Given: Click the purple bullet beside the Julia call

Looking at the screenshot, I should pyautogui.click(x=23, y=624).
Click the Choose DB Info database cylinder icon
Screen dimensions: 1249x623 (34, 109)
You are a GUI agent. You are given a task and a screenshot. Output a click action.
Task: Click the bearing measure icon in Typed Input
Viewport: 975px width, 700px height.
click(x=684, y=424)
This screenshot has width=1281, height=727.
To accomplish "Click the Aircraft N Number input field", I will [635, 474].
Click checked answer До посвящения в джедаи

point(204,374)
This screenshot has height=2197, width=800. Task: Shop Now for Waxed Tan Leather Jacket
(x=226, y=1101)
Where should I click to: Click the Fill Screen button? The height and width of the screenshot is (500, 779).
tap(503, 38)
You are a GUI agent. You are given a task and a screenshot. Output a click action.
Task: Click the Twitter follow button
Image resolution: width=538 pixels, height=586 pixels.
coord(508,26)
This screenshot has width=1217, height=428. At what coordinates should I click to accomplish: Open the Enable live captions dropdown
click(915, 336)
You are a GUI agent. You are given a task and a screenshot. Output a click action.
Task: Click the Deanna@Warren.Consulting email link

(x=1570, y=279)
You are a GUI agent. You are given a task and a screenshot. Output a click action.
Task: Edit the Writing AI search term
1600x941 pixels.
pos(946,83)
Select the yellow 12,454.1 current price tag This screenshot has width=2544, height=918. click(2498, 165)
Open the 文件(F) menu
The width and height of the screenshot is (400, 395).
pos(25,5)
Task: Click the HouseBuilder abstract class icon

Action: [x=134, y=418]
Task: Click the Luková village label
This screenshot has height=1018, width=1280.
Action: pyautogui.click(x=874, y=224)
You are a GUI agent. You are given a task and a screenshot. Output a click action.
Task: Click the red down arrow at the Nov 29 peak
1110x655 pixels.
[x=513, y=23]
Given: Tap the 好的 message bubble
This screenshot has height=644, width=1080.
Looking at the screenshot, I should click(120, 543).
::::::::::
■ **Problem**
Your answer should be the lines of the listing above between the line holding "Click the Choose" and the line holding "Given: Tap the 好的 message bubble", inclusive, restated word for word and alone.

■ **Exercise solution**
Click the Choose DB Info database cylinder icon
Screen dimensions: 1249x623 (34, 109)
You are a GUI agent. You are given a task and a screenshot. Output a click action.
Task: Click the bearing measure icon in Typed Input
Viewport: 975px width, 700px height.
click(x=684, y=424)
This screenshot has width=1281, height=727.
To accomplish "Click the Aircraft N Number input field", I will [635, 474].
Click checked answer До посвящения в джедаи

point(204,374)
This screenshot has height=2197, width=800. Task: Shop Now for Waxed Tan Leather Jacket
(x=226, y=1101)
Where should I click to: Click the Fill Screen button? The height and width of the screenshot is (500, 779).
tap(503, 38)
You are a GUI agent. You are given a task and a screenshot. Output a click action.
Task: Click the Twitter follow button
Image resolution: width=538 pixels, height=586 pixels.
coord(508,26)
This screenshot has width=1217, height=428. At what coordinates should I click to accomplish: Open the Enable live captions dropdown
click(915, 336)
You are a GUI agent. You are given a task and a screenshot. Output a click action.
Task: Click the Deanna@Warren.Consulting email link

(x=1570, y=279)
You are a GUI agent. You are given a task and a screenshot. Output a click action.
Task: Edit the Writing AI search term
1600x941 pixels.
pos(946,83)
Select the yellow 12,454.1 current price tag This screenshot has width=2544, height=918. click(2498, 165)
Open the 文件(F) menu
The width and height of the screenshot is (400, 395).
pos(25,5)
Task: Click the HouseBuilder abstract class icon

Action: [x=134, y=418]
Task: Click the Luková village label
This screenshot has height=1018, width=1280.
Action: pyautogui.click(x=874, y=224)
You are a GUI agent. You are given a task and a screenshot. Output a click action.
Task: Click the red down arrow at the Nov 29 peak
1110x655 pixels.
[x=513, y=23]
Given: Tap the 好的 message bubble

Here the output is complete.